*** DATA TO USE ***

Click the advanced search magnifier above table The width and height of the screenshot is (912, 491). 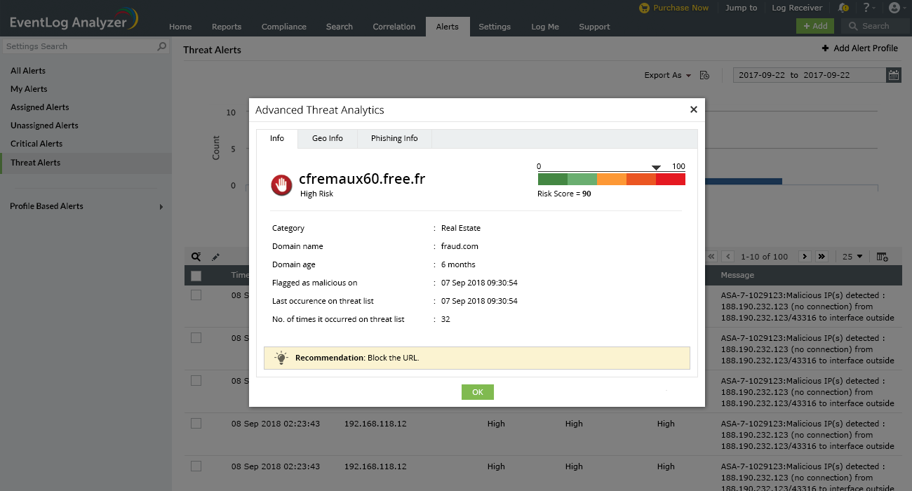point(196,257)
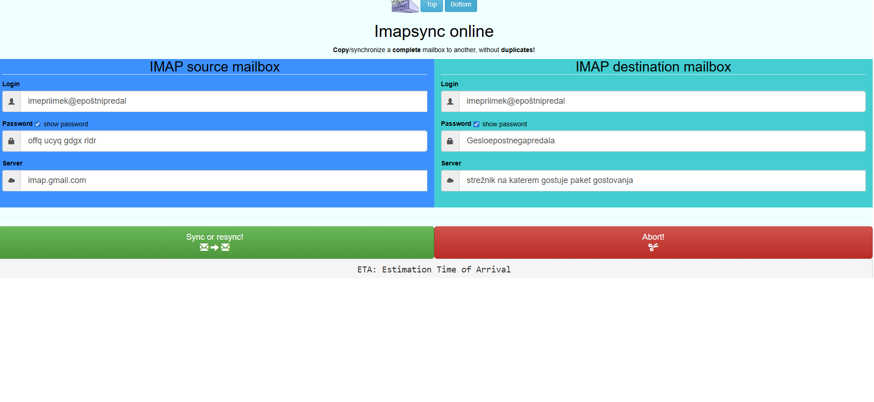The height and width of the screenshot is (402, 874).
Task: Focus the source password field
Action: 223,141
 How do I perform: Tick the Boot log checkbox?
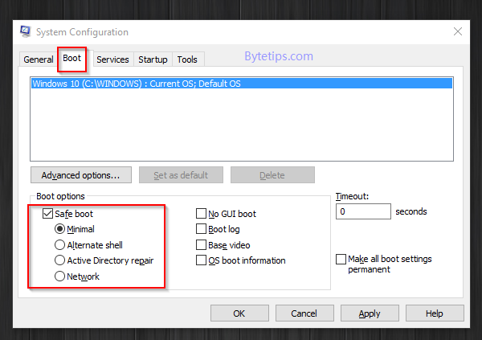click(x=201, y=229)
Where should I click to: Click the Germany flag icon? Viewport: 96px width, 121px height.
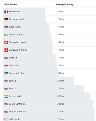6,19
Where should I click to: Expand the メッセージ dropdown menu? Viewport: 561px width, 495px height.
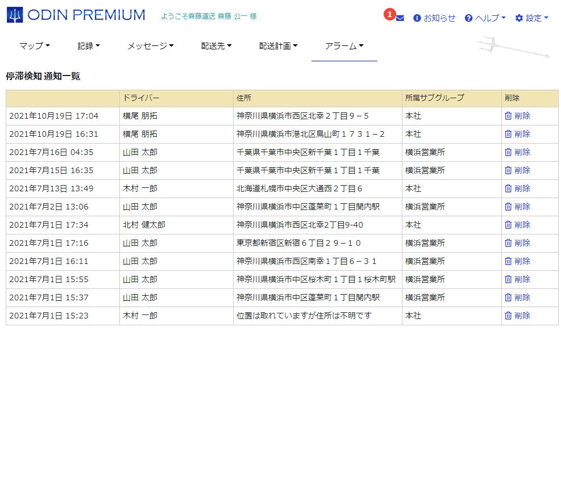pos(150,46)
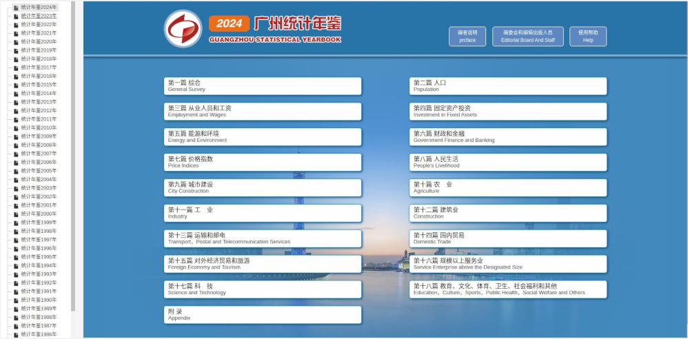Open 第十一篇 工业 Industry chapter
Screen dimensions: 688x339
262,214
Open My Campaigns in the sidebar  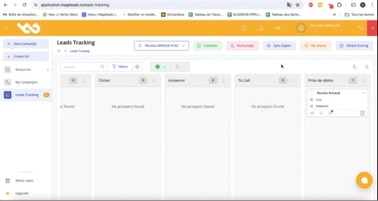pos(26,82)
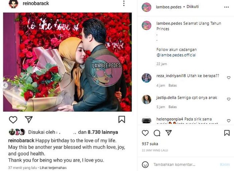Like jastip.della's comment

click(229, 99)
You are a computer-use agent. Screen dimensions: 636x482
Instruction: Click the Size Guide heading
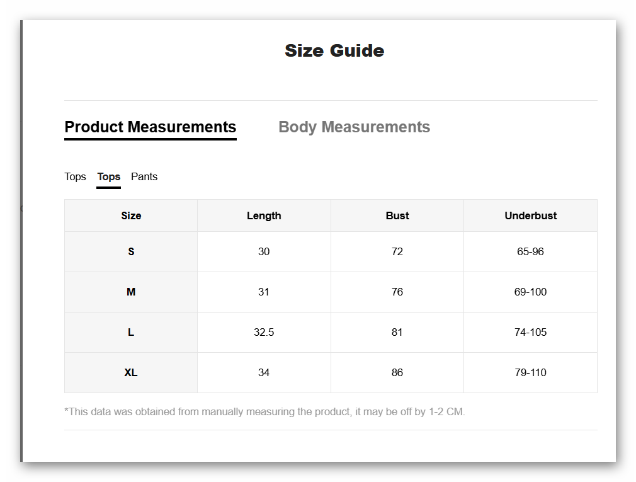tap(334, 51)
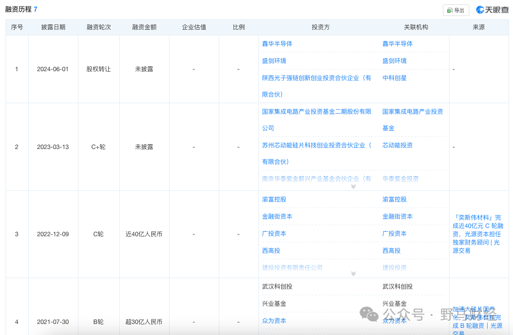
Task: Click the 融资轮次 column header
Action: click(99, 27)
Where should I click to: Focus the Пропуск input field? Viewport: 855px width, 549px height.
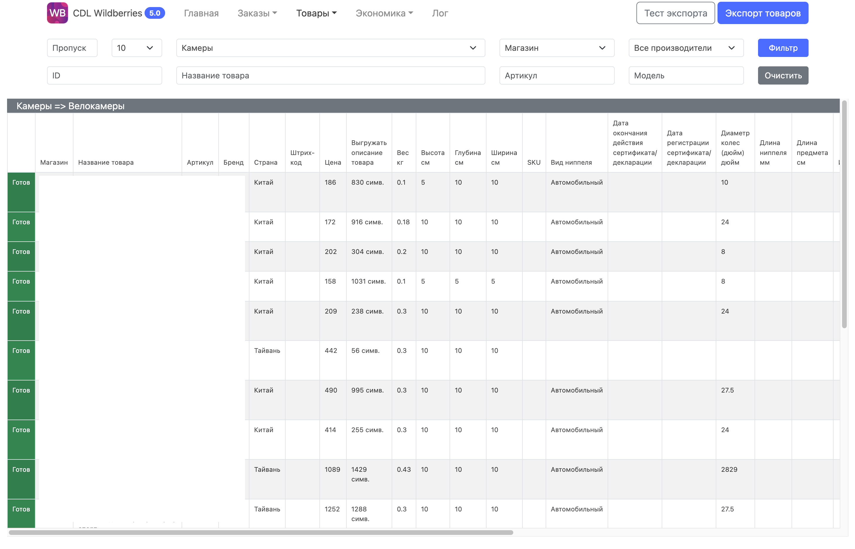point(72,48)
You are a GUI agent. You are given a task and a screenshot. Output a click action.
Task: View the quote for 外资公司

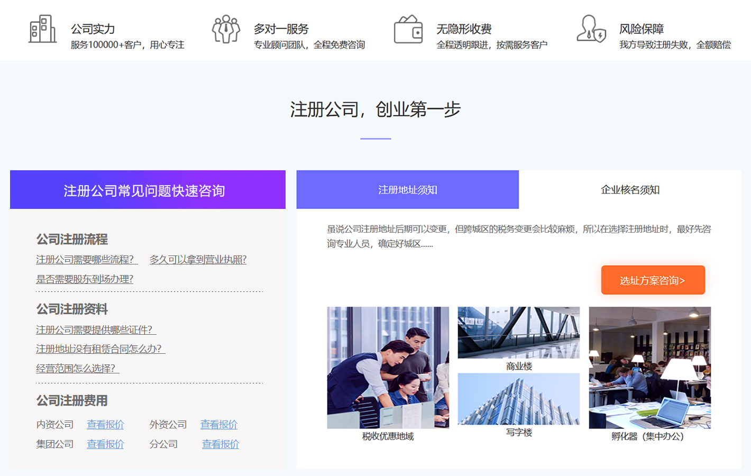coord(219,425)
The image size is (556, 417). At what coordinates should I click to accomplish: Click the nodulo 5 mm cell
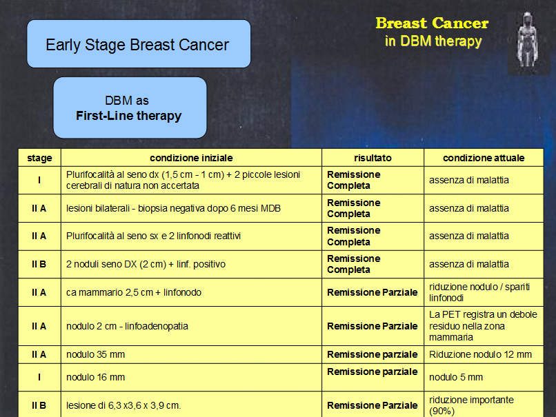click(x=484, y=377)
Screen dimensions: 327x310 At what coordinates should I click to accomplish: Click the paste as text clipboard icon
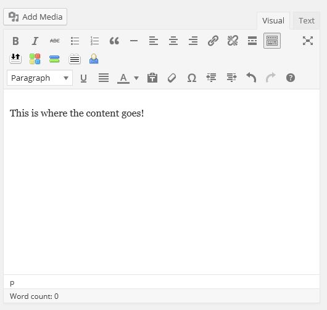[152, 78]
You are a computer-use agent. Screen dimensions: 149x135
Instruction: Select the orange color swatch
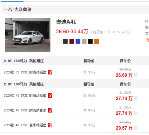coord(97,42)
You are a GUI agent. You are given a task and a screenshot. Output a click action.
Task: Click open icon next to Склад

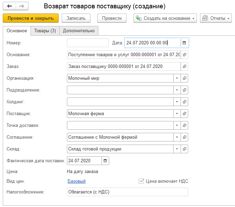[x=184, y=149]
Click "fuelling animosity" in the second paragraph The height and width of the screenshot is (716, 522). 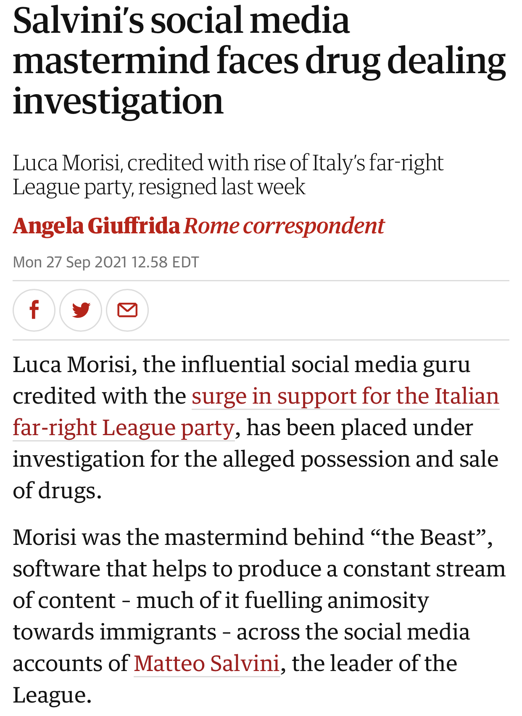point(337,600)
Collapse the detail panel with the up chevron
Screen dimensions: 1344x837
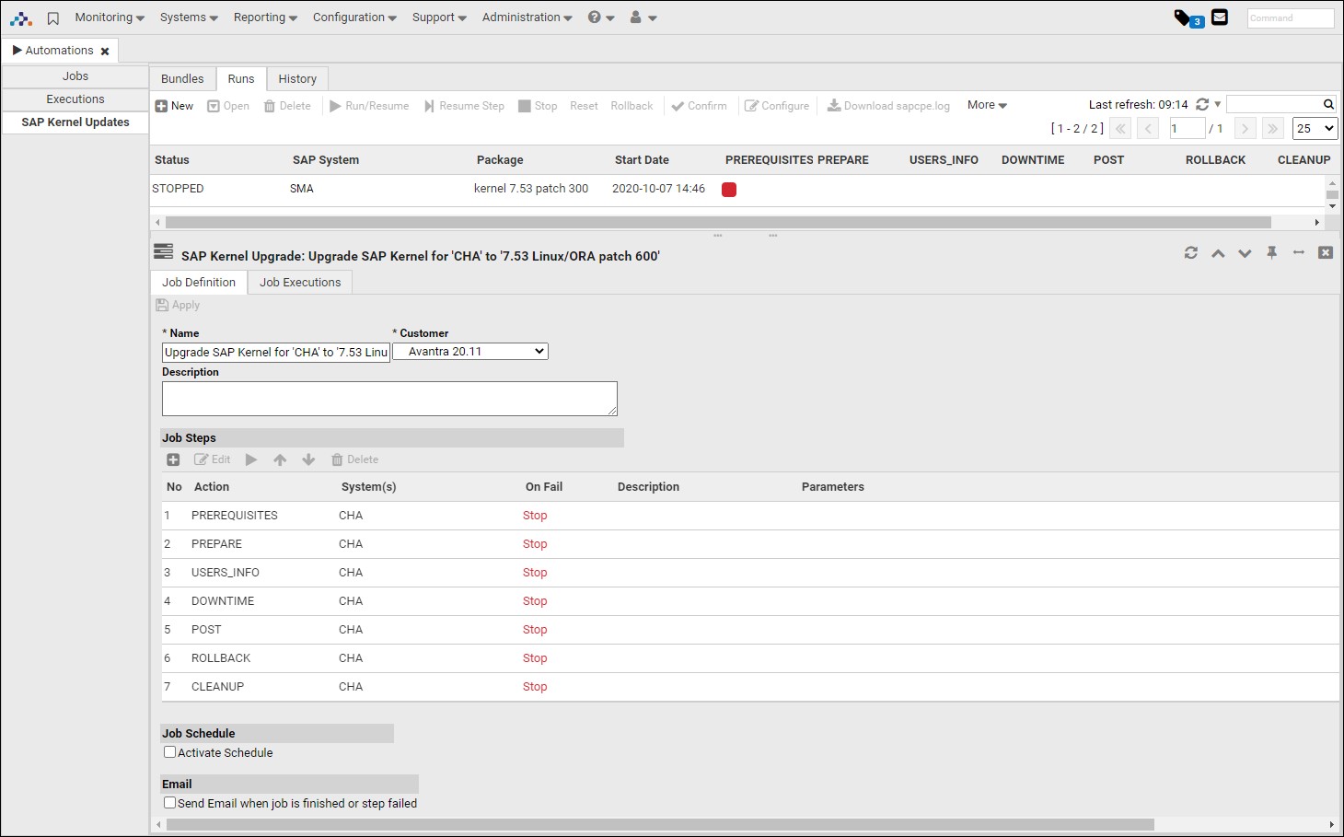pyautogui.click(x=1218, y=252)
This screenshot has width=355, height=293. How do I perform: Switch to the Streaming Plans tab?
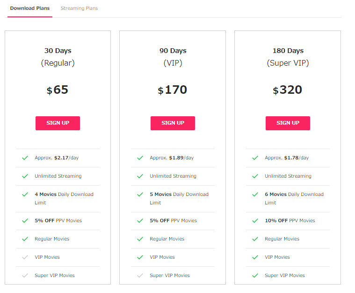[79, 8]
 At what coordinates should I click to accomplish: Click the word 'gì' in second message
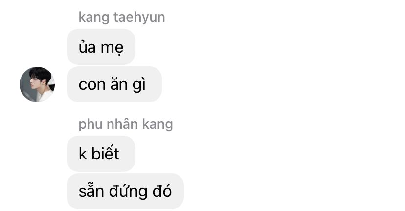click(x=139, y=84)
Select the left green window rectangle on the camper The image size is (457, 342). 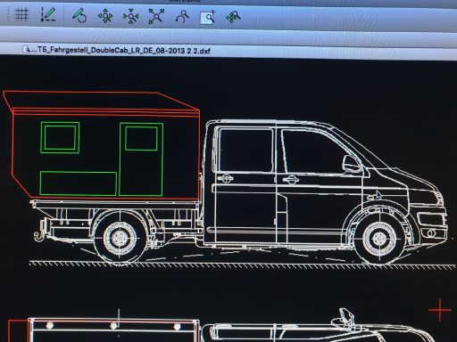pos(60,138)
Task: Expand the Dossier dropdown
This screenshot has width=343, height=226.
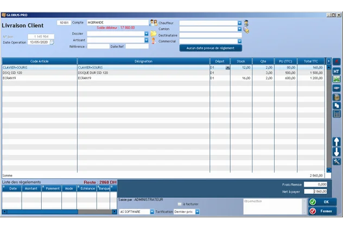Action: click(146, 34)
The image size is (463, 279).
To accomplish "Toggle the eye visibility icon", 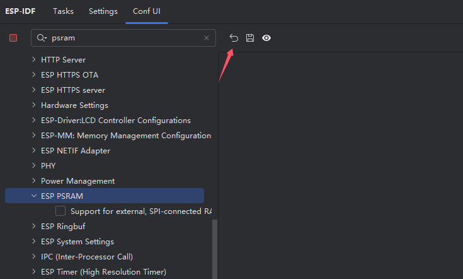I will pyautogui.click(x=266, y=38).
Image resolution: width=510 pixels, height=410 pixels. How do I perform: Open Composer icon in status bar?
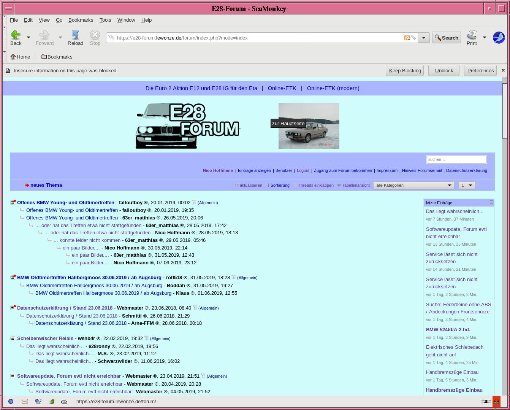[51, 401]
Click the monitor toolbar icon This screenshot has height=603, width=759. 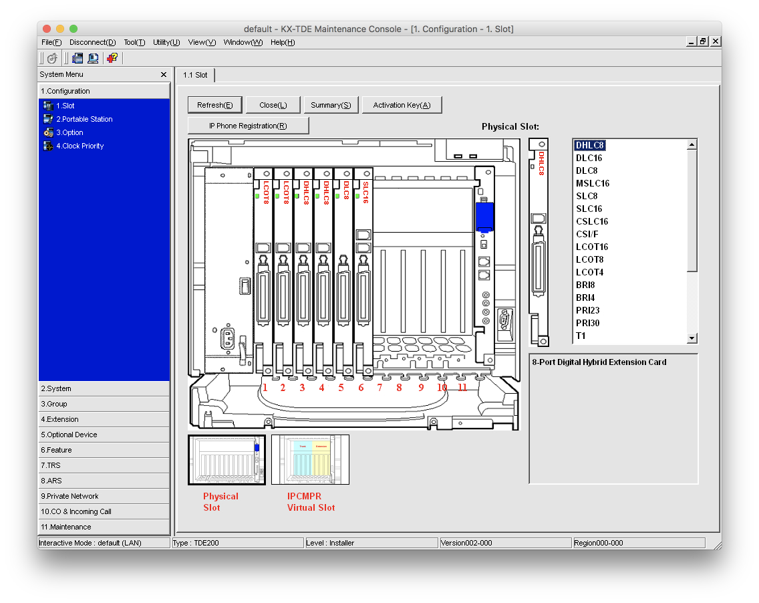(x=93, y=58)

***

• **GOAL OF THE EXERCISE**:
Report each line above that includes the string "computer".

• **RESULT BELOW**:
You are a computer-use agent. Screen dimensions: 636x482
You are a computer-use agent. Screen dimensions: 149x135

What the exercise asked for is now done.